CB1 receptors are found throughout the central nervous system. The cells near the CB1 receptors are linked with memory and learning. This makes sense, because they are also found in the hippocampus, which is the part of the brain that effects your memories and learning. The cerebellum also has CB1 receptors nearby. The cerebellum controls fine motor skills (things like eyes, hand movements). Finally, there are CB1 receptors in the cerebral cortex, which governs higher learning. This explains why some people may be able to think of grandiose things while high.
The CB2 receptors are found more so outside of the brain in immune cells, which is why inflammation and pain are lessened.

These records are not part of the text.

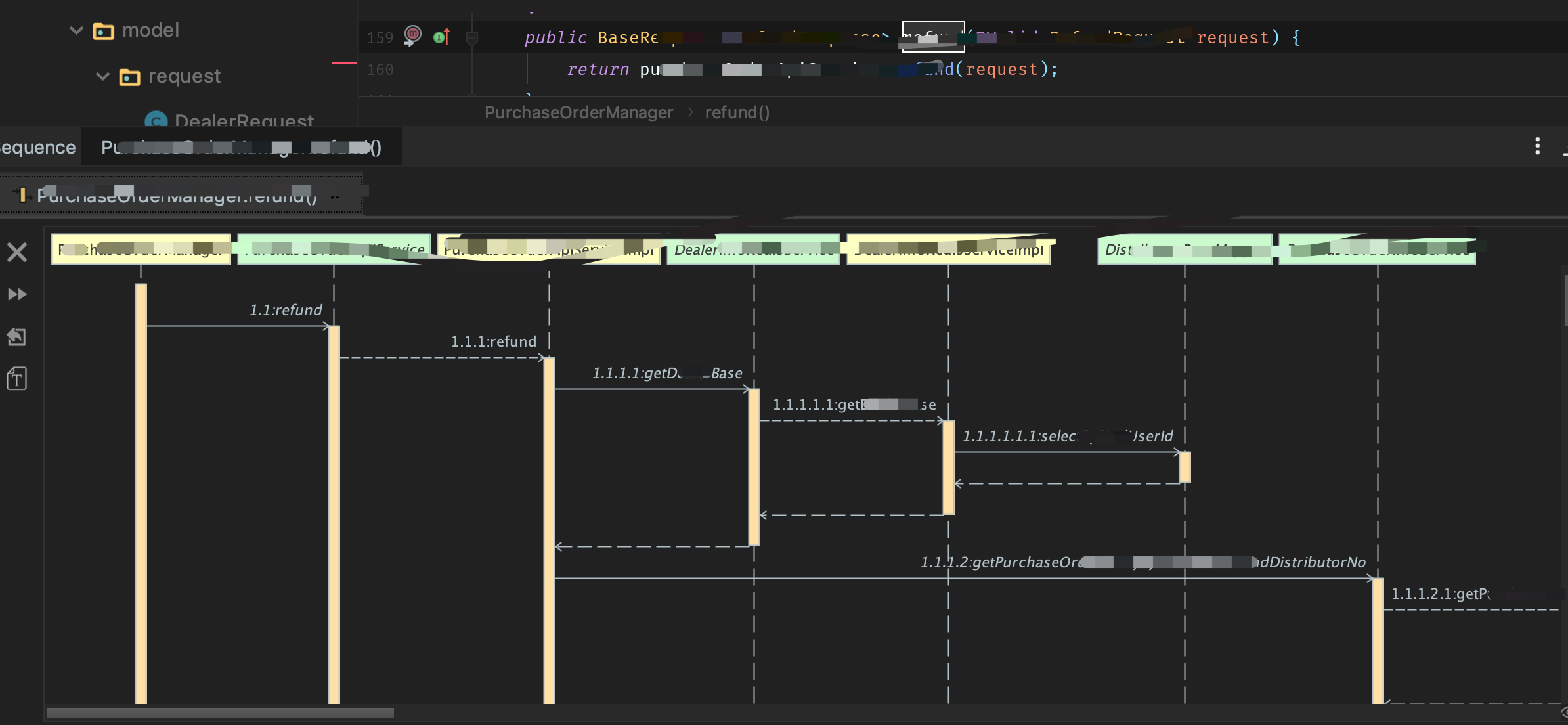Image resolution: width=1568 pixels, height=725 pixels.
Task: Click the horizontal scrollbar under the diagram
Action: coord(220,713)
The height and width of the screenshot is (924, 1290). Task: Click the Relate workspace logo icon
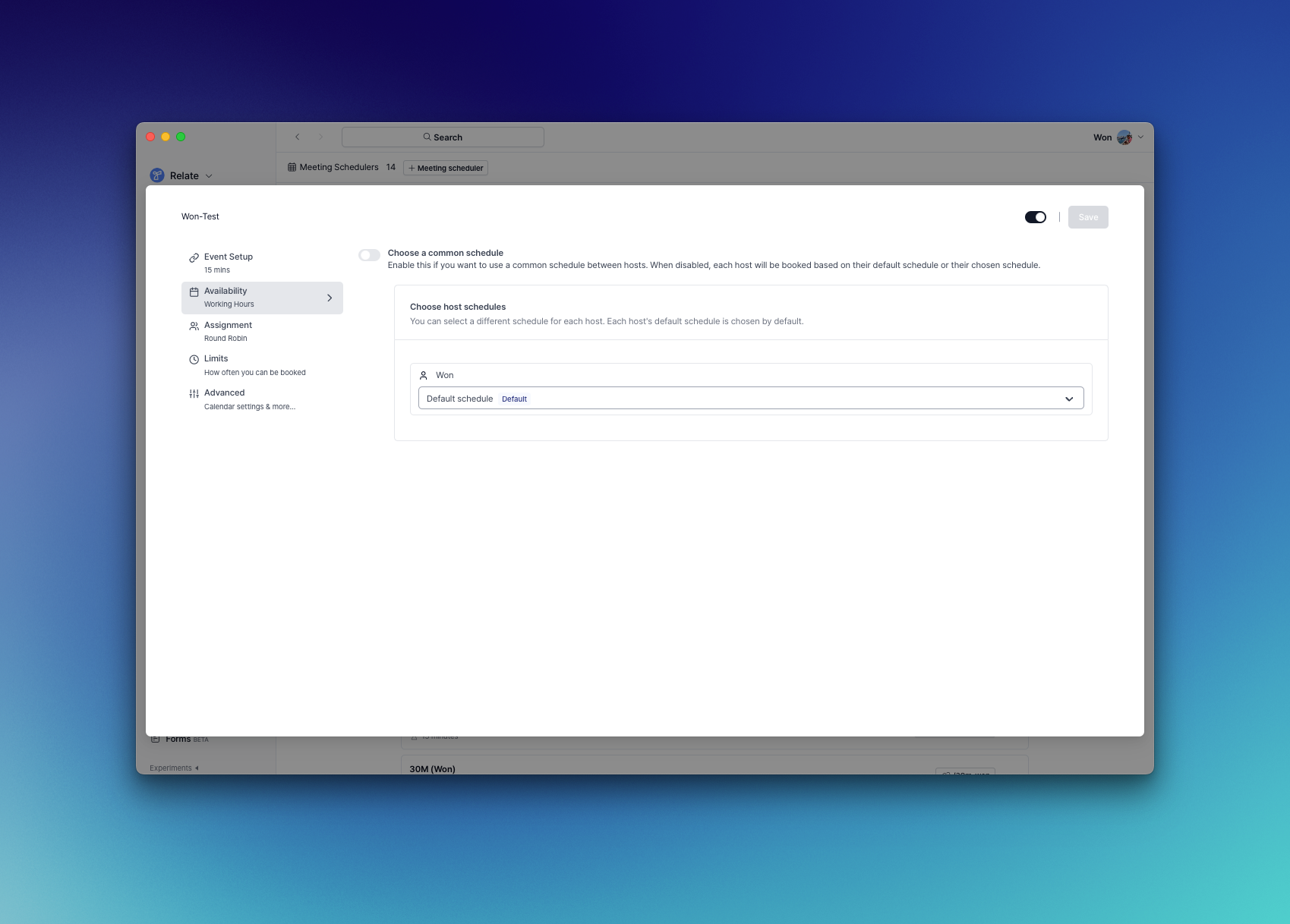[x=157, y=175]
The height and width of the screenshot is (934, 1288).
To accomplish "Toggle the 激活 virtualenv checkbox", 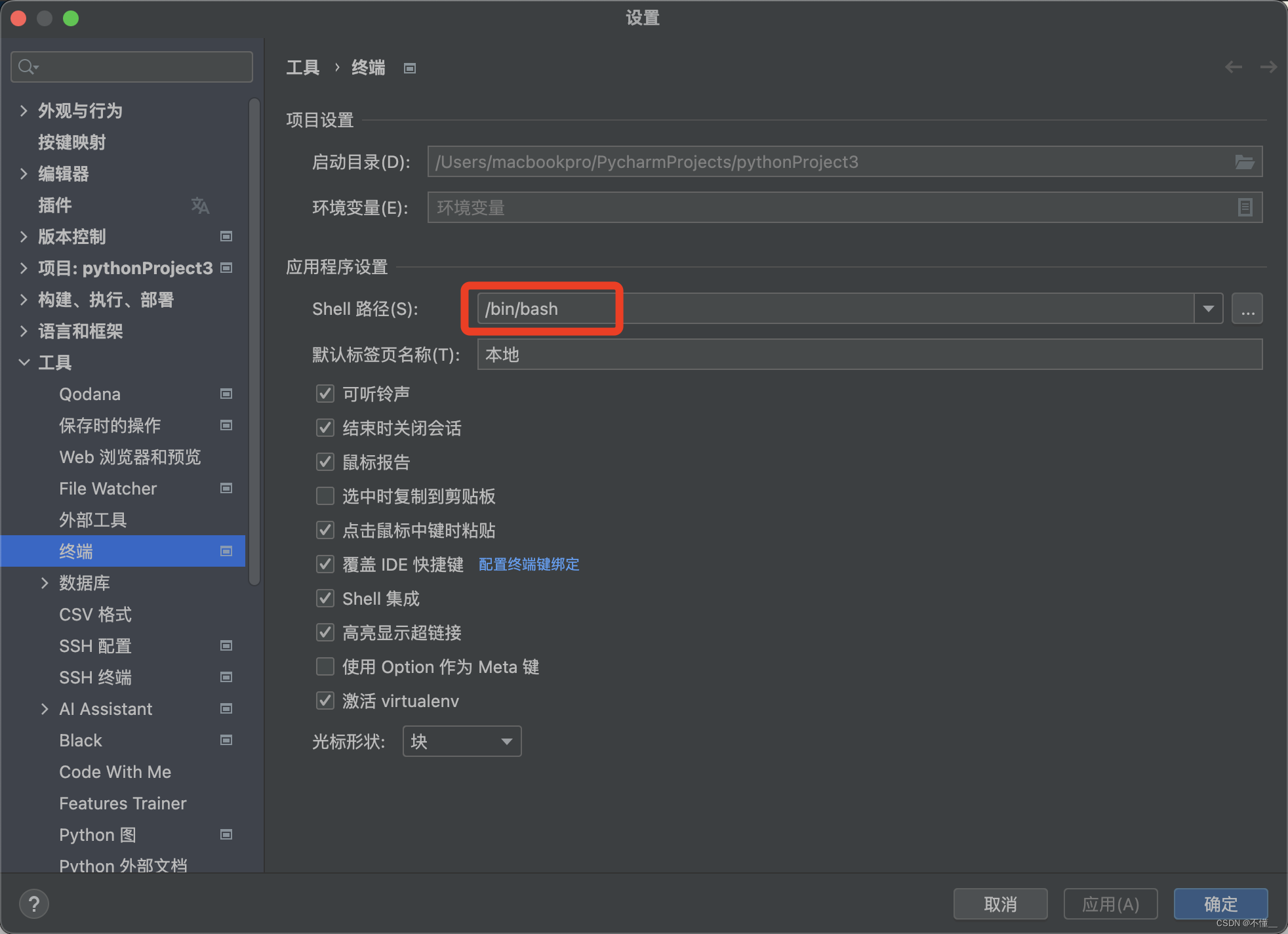I will [325, 700].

We have something in our system called an endocannabinoid, or an eCB. eCB’s are not something that marijuana creates in our bodies, mind you. eCB’s are naturally occurring molecules that are just like cannabinoids. There are two types, anandamide, and 2-arachidonoylglycerol, or 2-AG. These chemicals are activated when something tells them to activate. When they are activated, the eCB’s travel “backward” and “connect” with CB1 receptors, naming the eCB’s “retrograde messengers”. Endocannabinoids also regulate blood pressure, body temperature, and digestion, among other things. The eCB system also provides protection against tumor growth. Homeostatic and therapeutic properties of eCB’s, like anxiety regulation, are controlled by CB2 receptors in immune cells that manage pain perception, and reduce inflammation and things like that.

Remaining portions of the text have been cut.